Exercise brief -
Each line of the records needs to come back exactly as written.

-- Task data follows --

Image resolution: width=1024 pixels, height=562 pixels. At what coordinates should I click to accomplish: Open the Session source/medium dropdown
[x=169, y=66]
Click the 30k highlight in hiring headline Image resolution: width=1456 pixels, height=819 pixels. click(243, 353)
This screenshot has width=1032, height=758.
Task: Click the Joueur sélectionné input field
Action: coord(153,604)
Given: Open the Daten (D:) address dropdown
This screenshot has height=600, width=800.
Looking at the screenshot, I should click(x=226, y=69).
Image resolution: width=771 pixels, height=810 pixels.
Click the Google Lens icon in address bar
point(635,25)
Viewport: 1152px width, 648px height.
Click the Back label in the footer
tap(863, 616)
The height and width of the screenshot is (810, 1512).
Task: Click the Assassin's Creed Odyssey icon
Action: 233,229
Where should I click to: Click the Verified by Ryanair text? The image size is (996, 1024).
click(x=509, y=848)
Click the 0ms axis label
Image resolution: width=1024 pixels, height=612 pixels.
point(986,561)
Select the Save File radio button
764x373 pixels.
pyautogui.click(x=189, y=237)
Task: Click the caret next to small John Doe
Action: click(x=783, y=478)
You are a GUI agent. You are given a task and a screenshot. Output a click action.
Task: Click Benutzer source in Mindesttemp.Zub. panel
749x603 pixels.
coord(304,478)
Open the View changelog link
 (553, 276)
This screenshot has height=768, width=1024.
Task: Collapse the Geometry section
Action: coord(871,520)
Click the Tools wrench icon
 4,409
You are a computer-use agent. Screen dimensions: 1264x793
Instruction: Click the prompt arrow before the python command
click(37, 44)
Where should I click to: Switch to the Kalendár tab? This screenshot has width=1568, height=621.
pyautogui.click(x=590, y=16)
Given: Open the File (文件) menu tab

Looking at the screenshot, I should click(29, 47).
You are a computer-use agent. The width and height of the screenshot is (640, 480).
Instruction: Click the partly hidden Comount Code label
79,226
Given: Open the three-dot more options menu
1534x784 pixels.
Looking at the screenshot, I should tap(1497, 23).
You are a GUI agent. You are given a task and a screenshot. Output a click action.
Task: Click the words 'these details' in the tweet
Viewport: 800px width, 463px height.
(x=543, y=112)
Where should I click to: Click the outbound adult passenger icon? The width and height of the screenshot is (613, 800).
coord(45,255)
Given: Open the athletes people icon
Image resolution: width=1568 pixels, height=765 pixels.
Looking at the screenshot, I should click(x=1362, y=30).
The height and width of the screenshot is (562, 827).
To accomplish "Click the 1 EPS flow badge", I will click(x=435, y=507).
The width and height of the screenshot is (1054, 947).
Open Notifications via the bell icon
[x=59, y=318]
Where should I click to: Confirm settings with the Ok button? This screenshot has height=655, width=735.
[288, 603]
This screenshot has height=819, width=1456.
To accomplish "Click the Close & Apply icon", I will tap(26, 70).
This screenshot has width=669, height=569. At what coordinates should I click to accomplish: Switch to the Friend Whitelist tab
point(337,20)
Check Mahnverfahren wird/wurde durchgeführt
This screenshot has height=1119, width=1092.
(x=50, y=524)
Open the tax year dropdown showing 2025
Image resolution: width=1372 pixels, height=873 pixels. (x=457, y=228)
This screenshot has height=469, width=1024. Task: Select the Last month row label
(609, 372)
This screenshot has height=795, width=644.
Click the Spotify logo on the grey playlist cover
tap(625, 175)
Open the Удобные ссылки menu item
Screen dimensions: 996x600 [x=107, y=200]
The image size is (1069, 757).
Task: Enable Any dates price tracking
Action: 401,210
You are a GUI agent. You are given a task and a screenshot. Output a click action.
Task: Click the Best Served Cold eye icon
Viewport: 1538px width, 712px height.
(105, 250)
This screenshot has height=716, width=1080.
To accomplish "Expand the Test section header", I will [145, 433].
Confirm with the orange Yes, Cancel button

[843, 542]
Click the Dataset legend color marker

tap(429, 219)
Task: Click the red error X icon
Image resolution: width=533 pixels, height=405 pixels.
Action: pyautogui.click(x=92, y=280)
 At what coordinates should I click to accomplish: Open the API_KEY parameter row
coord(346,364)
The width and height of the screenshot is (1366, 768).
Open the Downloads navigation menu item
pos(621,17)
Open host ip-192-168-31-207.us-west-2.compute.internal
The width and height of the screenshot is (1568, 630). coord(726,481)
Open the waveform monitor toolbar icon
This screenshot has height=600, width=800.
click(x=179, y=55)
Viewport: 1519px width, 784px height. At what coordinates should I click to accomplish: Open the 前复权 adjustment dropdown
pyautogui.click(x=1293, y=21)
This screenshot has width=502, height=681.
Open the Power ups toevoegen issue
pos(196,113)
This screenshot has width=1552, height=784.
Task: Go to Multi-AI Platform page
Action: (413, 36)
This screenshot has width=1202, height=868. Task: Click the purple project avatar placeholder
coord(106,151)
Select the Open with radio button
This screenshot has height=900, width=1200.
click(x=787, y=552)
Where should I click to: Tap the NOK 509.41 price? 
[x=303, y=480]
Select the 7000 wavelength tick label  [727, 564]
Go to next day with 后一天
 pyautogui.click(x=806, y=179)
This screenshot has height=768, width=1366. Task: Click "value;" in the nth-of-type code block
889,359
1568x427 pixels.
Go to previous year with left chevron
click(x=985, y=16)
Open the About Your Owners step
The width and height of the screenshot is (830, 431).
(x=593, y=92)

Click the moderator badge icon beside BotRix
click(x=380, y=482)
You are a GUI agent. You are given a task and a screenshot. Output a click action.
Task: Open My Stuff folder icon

-- Task data concluded --

Exercise result -
Image resolution: width=1024 pixels, height=562 pixels. At what coordinates should I click to accomplish: Open the Session source/medium dropdown
[x=169, y=66]
Click the 30k highlight in hiring headline Image resolution: width=1456 pixels, height=819 pixels. click(243, 353)
This screenshot has width=1032, height=758.
Task: Click the Joueur sélectionné input field
Action: coord(153,604)
Given: Open the Daten (D:) address dropdown
This screenshot has height=600, width=800.
Looking at the screenshot, I should click(x=226, y=69).
Image resolution: width=771 pixels, height=810 pixels.
Click the Google Lens icon in address bar
point(635,25)
Viewport: 1152px width, 648px height.
Click the Back label in the footer
tap(863, 616)
The height and width of the screenshot is (810, 1512).
Task: Click the Assassin's Creed Odyssey icon
Action: 233,229
Where should I click to: Click the Verified by Ryanair text? The image size is (996, 1024).
click(x=509, y=848)
Click the 0ms axis label
Image resolution: width=1024 pixels, height=612 pixels.
point(986,561)
Select the Save File radio button
764x373 pixels.
pyautogui.click(x=189, y=237)
Task: Click the caret next to small John Doe
Action: click(x=783, y=478)
You are a GUI agent. You are given a task and a screenshot. Output a click action.
Task: Click Benutzer source in Mindesttemp.Zub. panel
749x603 pixels.
coord(304,478)
Open the View changelog link
 (553, 276)
This screenshot has height=768, width=1024.
Task: Collapse the Geometry section
Action: coord(871,520)
Click the Tools wrench icon
 4,409
You are a computer-use agent. Screen dimensions: 1264x793
Instruction: Click the prompt arrow before the python command
click(37, 44)
Where should I click to: Switch to the Kalendár tab? This screenshot has width=1568, height=621.
pyautogui.click(x=590, y=16)
Given: Open the File (文件) menu tab

Looking at the screenshot, I should click(29, 47).
You are a computer-use agent. The width and height of the screenshot is (640, 480).
Instruction: Click the partly hidden Comount Code label
79,226
Given: Open the three-dot more options menu
1534x784 pixels.
Looking at the screenshot, I should tap(1497, 23).
You are a GUI agent. You are given a task and a screenshot. Output a click action.
Task: Click the words 'these details' in the tweet
Viewport: 800px width, 463px height.
(x=543, y=112)
Where should I click to: Click the outbound adult passenger icon? The width and height of the screenshot is (613, 800).
coord(45,255)
Given: Open the athletes people icon
Image resolution: width=1568 pixels, height=765 pixels.
Looking at the screenshot, I should click(x=1362, y=30).
The height and width of the screenshot is (562, 827).
To accomplish "Click the 1 EPS flow badge", I will click(x=435, y=507).
The width and height of the screenshot is (1054, 947).
Open Notifications via the bell icon
[x=59, y=318]
Where should I click to: Confirm settings with the Ok button? This screenshot has height=655, width=735.
[288, 603]
This screenshot has height=819, width=1456.
To accomplish "Click the Close & Apply icon", I will tap(26, 70).
This screenshot has width=669, height=569. At what coordinates should I click to accomplish: Switch to the Friend Whitelist tab
point(337,20)
Check Mahnverfahren wird/wurde durchgeführt
This screenshot has height=1119, width=1092.
(x=50, y=524)
Open the tax year dropdown showing 2025
Image resolution: width=1372 pixels, height=873 pixels. (x=457, y=228)
This screenshot has height=469, width=1024. Task: Select the Last month row label
(609, 372)
This screenshot has height=795, width=644.
Click the Spotify logo on the grey playlist cover
tap(625, 175)
Open the Удобные ссылки menu item
Screen dimensions: 996x600 [x=107, y=200]
The image size is (1069, 757).
Task: Enable Any dates price tracking
Action: 401,210
You are a GUI agent. You are given a task and a screenshot. Output a click action.
Task: Click the Best Served Cold eye icon
Viewport: 1538px width, 712px height.
(105, 250)
This screenshot has height=716, width=1080.
To accomplish "Expand the Test section header", I will [145, 433].
Confirm with the orange Yes, Cancel button

[843, 542]
Click the Dataset legend color marker

tap(429, 219)
Task: Click the red error X icon
Image resolution: width=533 pixels, height=405 pixels.
Action: pyautogui.click(x=92, y=280)
 At what coordinates should I click to accomplish: Open the API_KEY parameter row
coord(346,364)
The width and height of the screenshot is (1366, 768).
Open the Downloads navigation menu item
pos(621,17)
Open host ip-192-168-31-207.us-west-2.compute.internal
The width and height of the screenshot is (1568, 630). coord(726,481)
Open the waveform monitor toolbar icon
This screenshot has height=600, width=800.
click(x=179, y=55)
Viewport: 1519px width, 784px height. At what coordinates should I click to accomplish: Open the 前复权 adjustment dropdown
pyautogui.click(x=1293, y=21)
This screenshot has width=502, height=681.
Open the Power ups toevoegen issue
pos(196,113)
This screenshot has width=1552, height=784.
Task: Go to Multi-AI Platform page
Action: (413, 36)
This screenshot has width=1202, height=868. Task: Click the purple project avatar placeholder
coord(106,151)
Select the Open with radio button
This screenshot has height=900, width=1200.
click(x=787, y=552)
Where should I click to: Tap the NOK 509.41 price? 
[x=303, y=480]
Select the 7000 wavelength tick label  [727, 564]
Go to next day with 后一天
 pyautogui.click(x=806, y=179)
This screenshot has height=768, width=1366. Task: Click "value;" in the nth-of-type code block
889,359
1568x427 pixels.
Go to previous year with left chevron
click(x=985, y=16)
Open the About Your Owners step
The width and height of the screenshot is (830, 431).
(x=593, y=92)

Click the moderator badge icon beside BotRix
click(x=380, y=482)
You are a GUI agent. You are given a task and a screenshot. Output a click action.
Task: Open My Stuff folder icon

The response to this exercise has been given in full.